Chuck Welch on flickr

Apart from the politics and the voting law that caused so many voting problems, the Associated Press is pinpointing another reason for Florida's election day train wreck.

Basically, the state has no central formula for allocating voters to precincts or booths and scanners to voters.

It's another one of those stories about how bad Florida is at something that other states have been on top of for years:

New York restricts the ratio to no more than 800 registered voters per station. Pennsylvania sets a range of 300 to 400 registered voters per station, depending on the type of election. Ohio recommends a ratio of 175 registered voters per station.

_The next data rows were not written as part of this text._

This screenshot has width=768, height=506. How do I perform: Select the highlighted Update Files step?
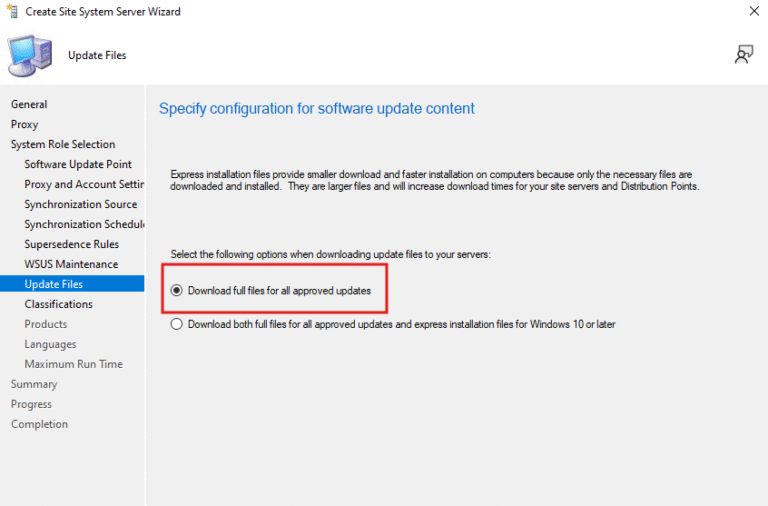[x=54, y=284]
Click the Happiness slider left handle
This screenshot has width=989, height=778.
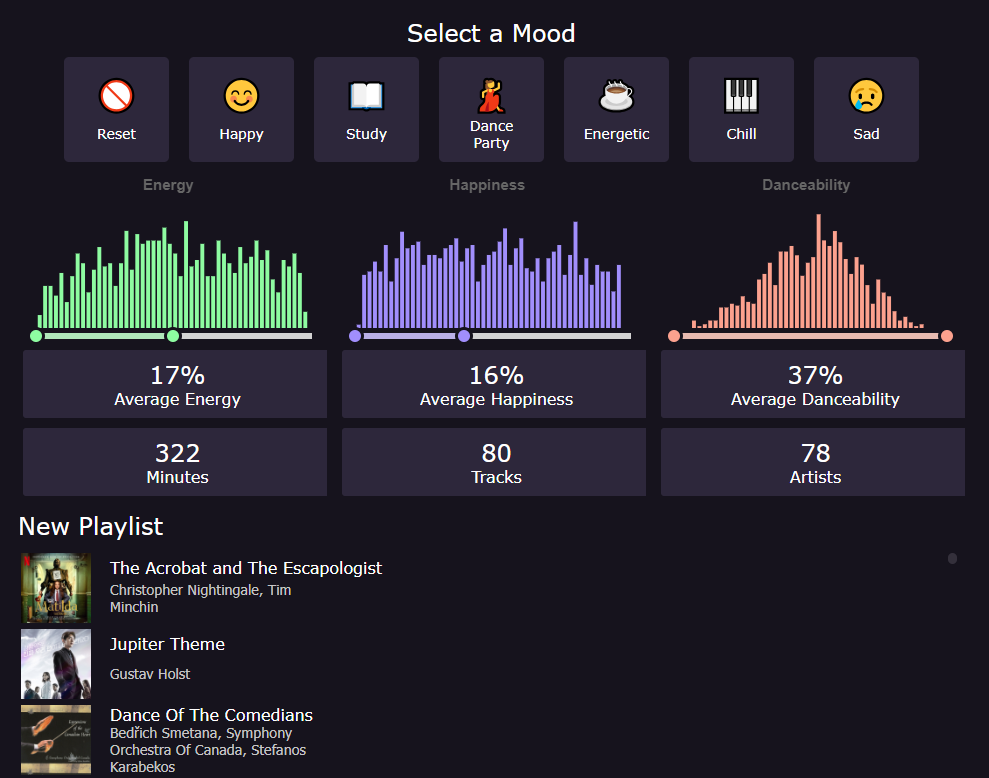pyautogui.click(x=355, y=336)
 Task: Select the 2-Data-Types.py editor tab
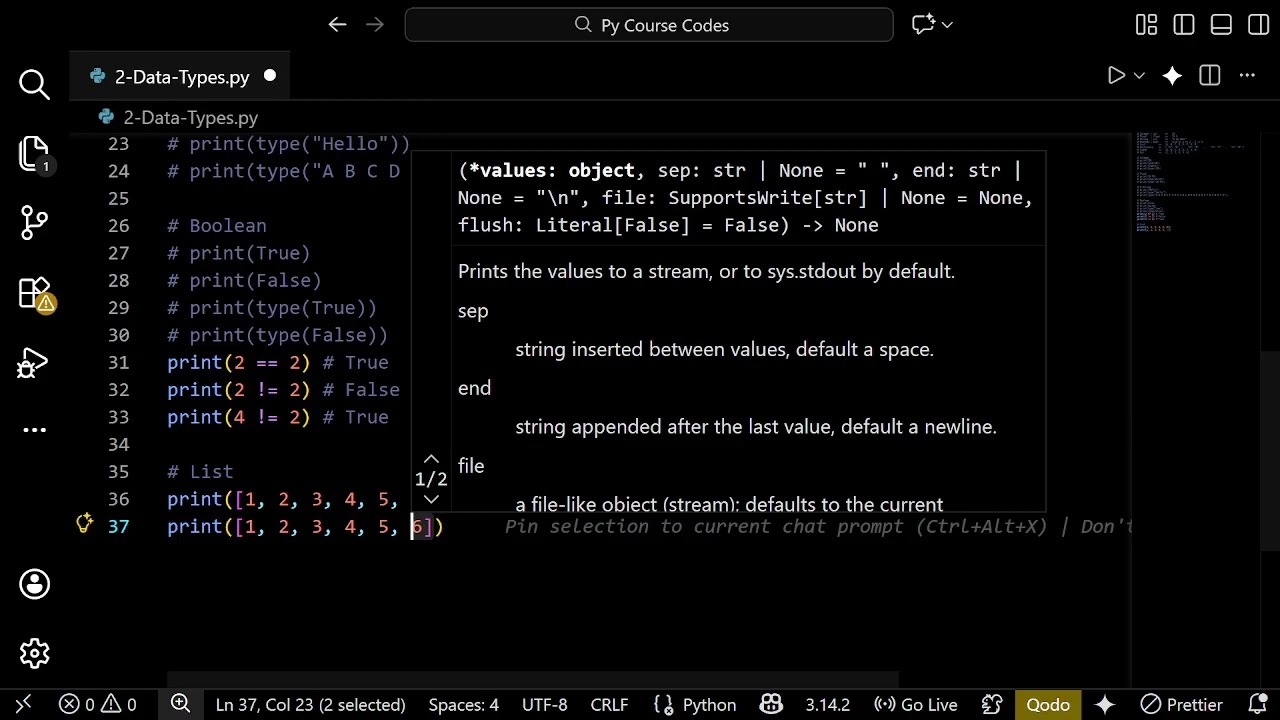click(181, 77)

In Orange County, home to Orlando, the ratio of non-handicapped voters to station ranged from 665 to 112 at the start of Election Day, although elections office workers drove around with some 300 extra voting booths and distributed them throughout the day when requested by poll workers. Miami-Dade calculates a ratio of 70 voters per voting station but that's based on an assumption that only a third of registered voters show up on Election Day, even though two-thirds of the county's registered voters cast their ballots this past election either by going to their precincts, early voting or by absentee ballots.

One of the uniform requirements that Florida does have is for pen-and-paper ballots that require tabulation in a scanner. On Nov. 6, the wait for scanners created new lines for voters who had already waited several hours to vote.